I like what I see with JSP, Beans, and Servlets.

But, let me explain a situation and see if it makes sense: 

1. If I want to develop a java solution for a small to medium size web application - would JSP and Servlets be a good choice?

2. Does Apache support JSP and Servlets 'out of the box' or would an ISP have to install something for java to work?

In other words, can you deploy and run jsp and servlets to a remote server hosted by a ISP? 

3. I would only need a J2EE environment if I went to EJB's - correct?
Java Newbie
Friday, March 11, 2005
 
 
Hi,


It's been a while since I done anything with JSP and servlets.

I don't see why you can't or shouldn't use JSP or servlets instead of .net.  Really depends on your requirements I guess.

To run a JSP/servlet website you will need a web server such as tomcat which is open source and can run along side apache.  JRUN is another server but I think that will cost.

see link below for more info:
http://jakarta.apache.org/tomcat/index.html

Hope that helps a bit.
Andy
Friday, March 11, 2005
 
 
2. The Apache HTTP server doesn't, but as Andy said, the equally free Jakarta Tomcat server does. Note that you don't need to run the Apache HTTP server alongside Tomcat, as Tomcat is perfectly happy to serve static HTML content as well.

3. No, JSPs and Servlets are just as much a part of the J2EE specification as EJBs are.
John Topley Send private email
Friday, March 11, 2005
 
 
It is fairly easy to find a hosting company that supports Java.  However, you will need to look in the enterprise end of the market rather than the free/low-cost type.  As an example of what you can get for your money take a look at this (http://www.positive-internet.com/zhosting.html).

Struts is worth considering (http://struts.apache.org/), it is an MVC (Model-View-Controller) add-on for any Java environment although aimed at Tomcat (http://jakarta.apache.org/tomcat/index.html).

In case you've not heard of MVC, it is simply the separation of the program logic (Model) and the presentation layer (JSP), with the controller being the part that links the two.

I would personally avoid using EJB's.  There is alot of overhead and it is probably not worth it most of the time.  You can use Hibernate to do object-relational mapping and persistence (http://www.hibernate.org/).
Andrew Langrick Send private email
Friday, March 11, 2005
 
 
I second not using EJBs.  Servlets/Filters/JSPs are a good way to develop web applications, but be warned, they are NOT RAD tools.  Don't expect to be hyper-productive right away as if you were doing Perl or PHP.  But, as you gain more experience and develop class libraries, you'll end up getting a lot of code reuse, so you'll end up saving time in the end.
Vince Send private email
Friday, March 11, 2005
 
 
If PHP has a component/java bean approach, I'd try it - I like classes, inheritance, etc...
Java Newbie
Friday, March 11, 2005
 
 
You can emulate most of JSP/Servlets features in PHP without too much effort, and language-wise PHP5 has almost everything Java has. This doesn't mean, however, it's anywhere near Java as a development platform.
Egor
Friday, March 11, 2005
 
 
Just a quick additional note: As previously stated JSP/servlets are part of the J2EE spec just as well as EJBs. But servers like Tomcat are 'servlet containers' rather than full fledged J2EE application servers, which means that they support JSP/servlets but not EJBs. Good enough for most people and offered by many hosting companies.

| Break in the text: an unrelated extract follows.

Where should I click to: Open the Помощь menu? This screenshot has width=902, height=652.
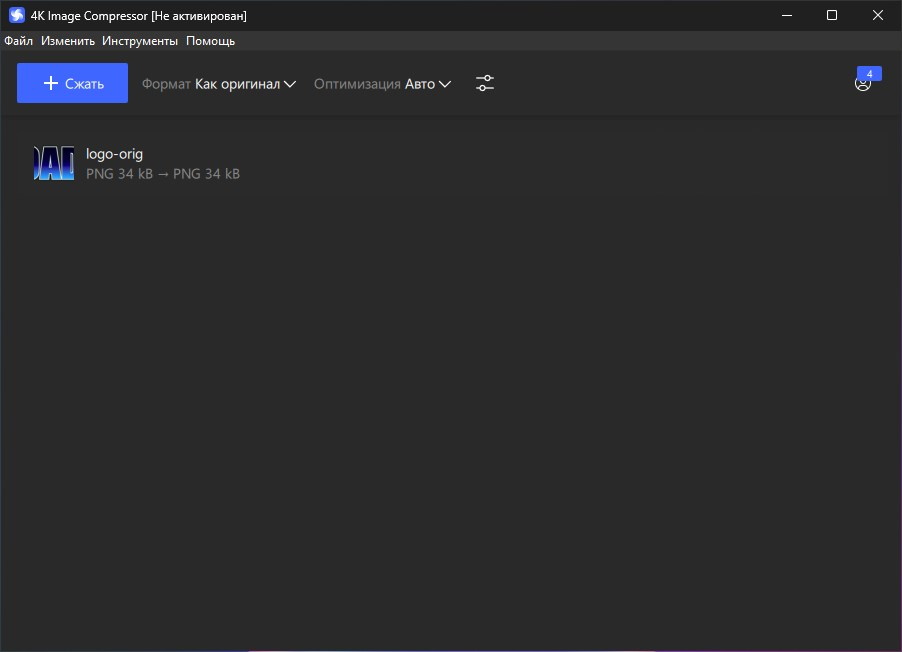point(210,41)
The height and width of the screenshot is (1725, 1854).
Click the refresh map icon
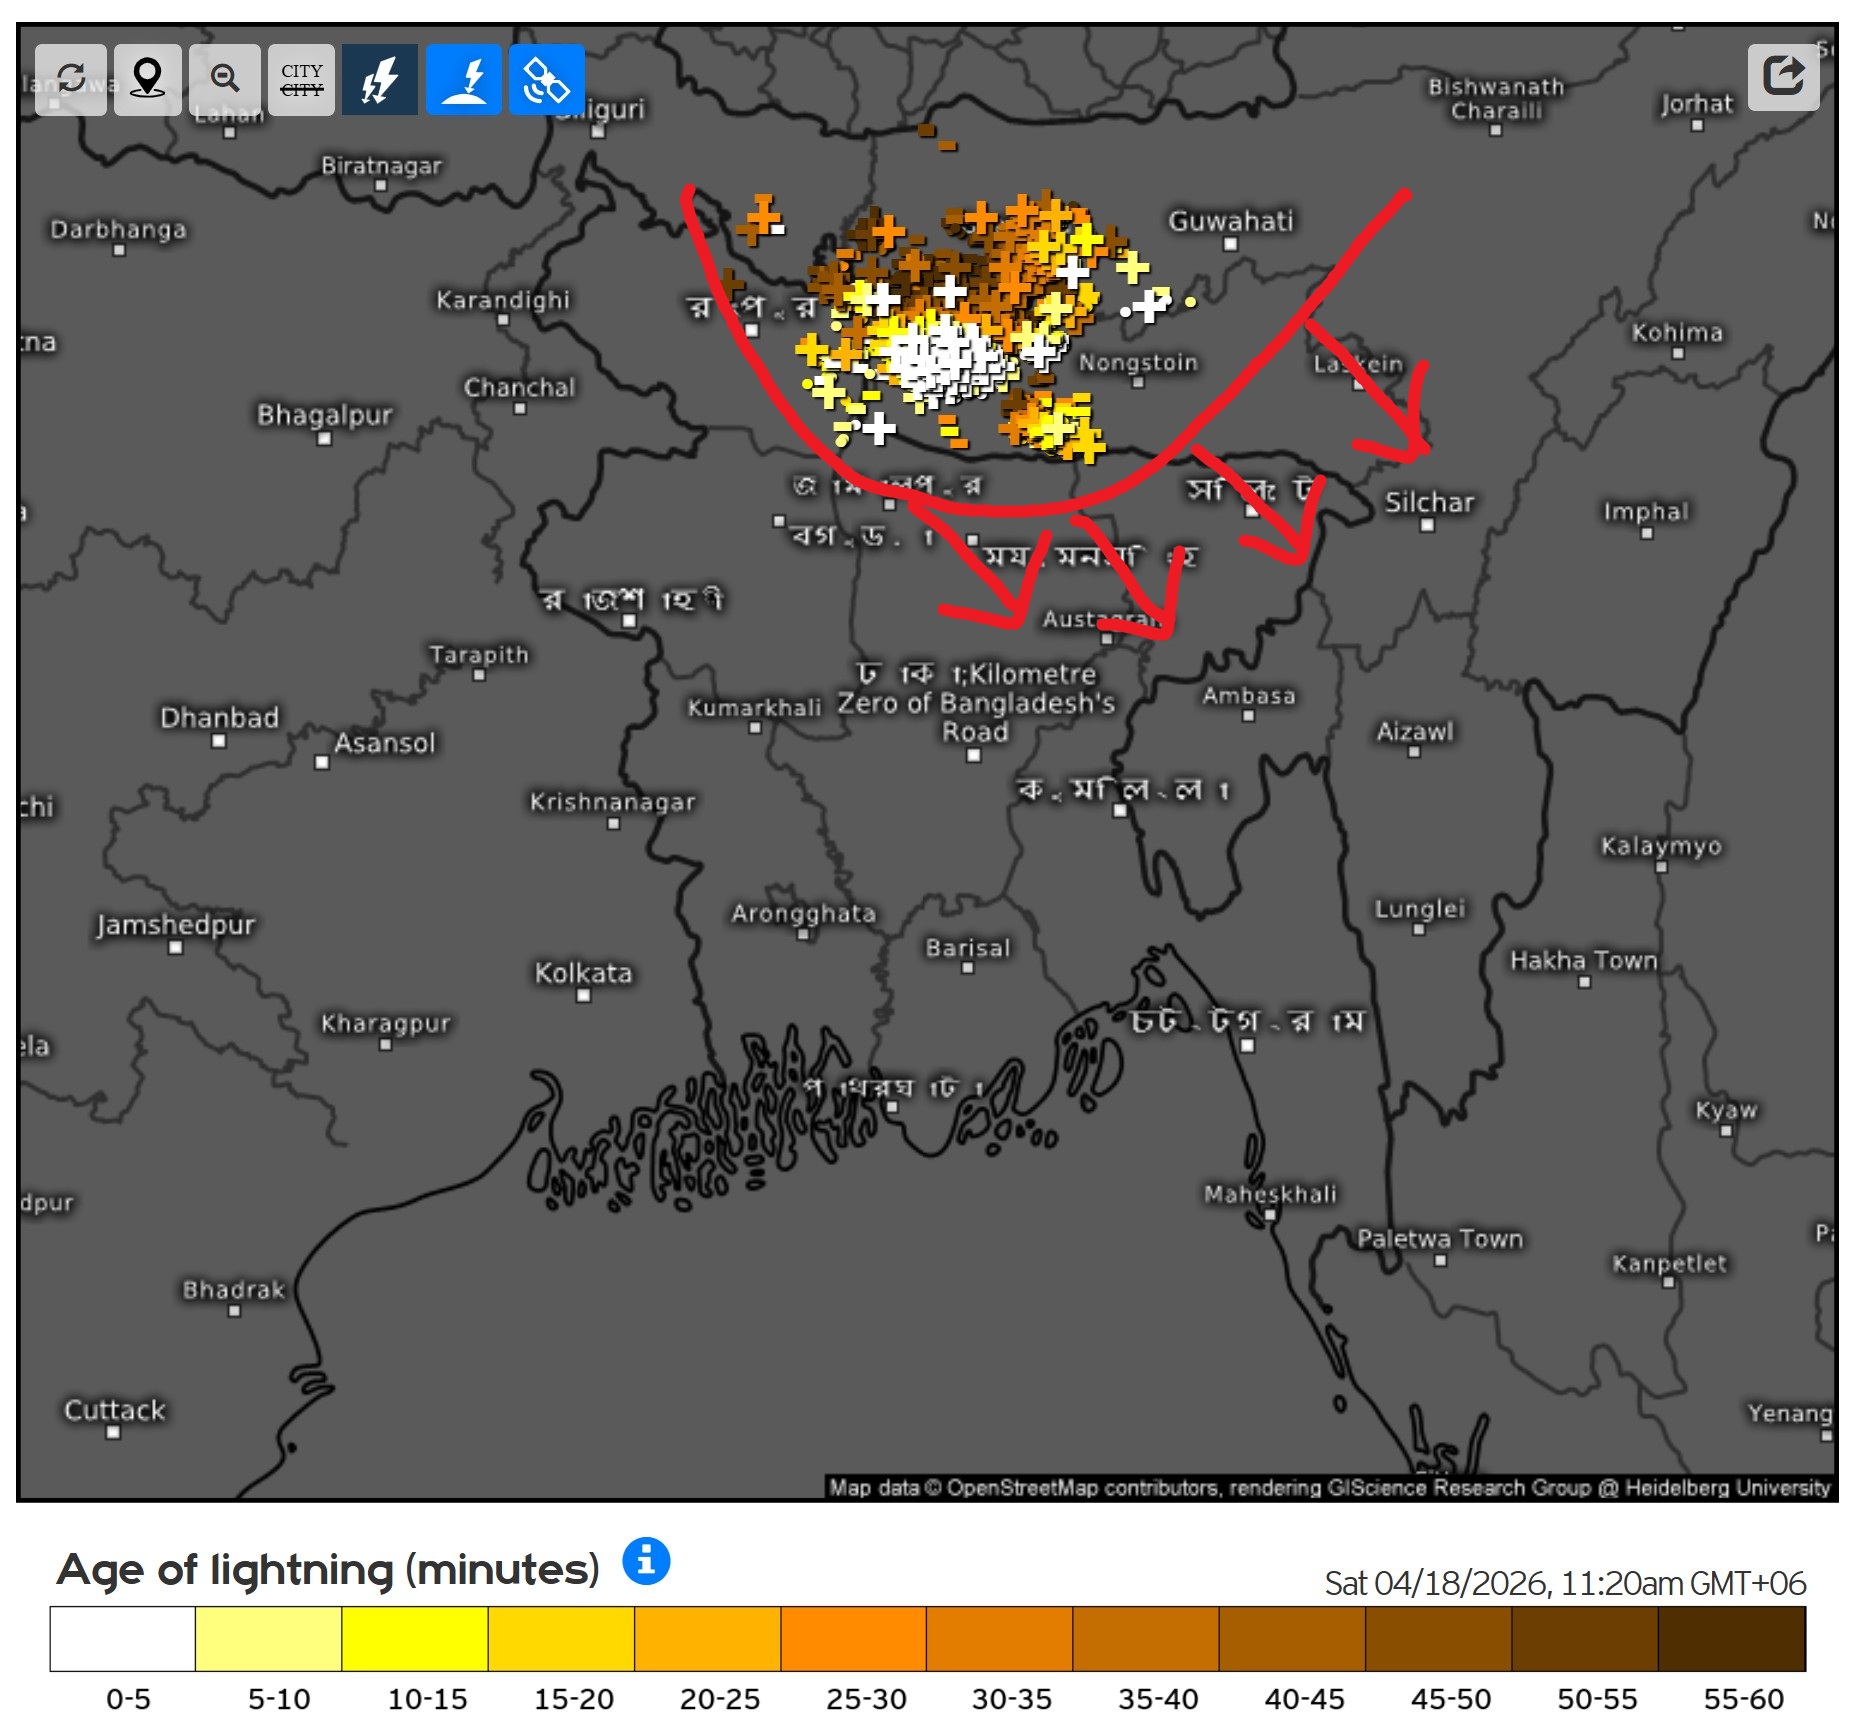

As far as frameworks go I would second Hibernate if you want object/rdbms mapping, but I would caution about Struts. I feel it's a cumbersome framework with little value added. If you feel the need for a presentation framework Tapestry is a good alternative.
jz Send private email
Saturday, March 12, 2005
 
 
"but I would caution about Struts. I feel it's a cumbersome framework with little value added."

I second that emotion. Struts is about the most over engineered web development framework I've come across. The few times I've been forced to use it, it's given me nothing but a intense shooting pain behind my left eye. You can do MVC quite nicely with simple' JSP, Servlets Tablibs and POJOs.
Captain Stinky
Monday, March 14, 2005
 
 
There is a pretty good rad tool from Sun:

http://developers.sun.com/prodtech/javatools/jscreator/index.jsp

I wouln't use it for very large apps but for smaller jobs it works very well. It's only 99 bucks.
Dan Howard Send private email
Tuesday, March 15, 2005
 
 
"You can emulate most of JSP/Servlets features in PHP without too much effort, and language-wise PHP5 has almost everything Java has. This doesn't mean, however, it's anywhere near Java as a development platform"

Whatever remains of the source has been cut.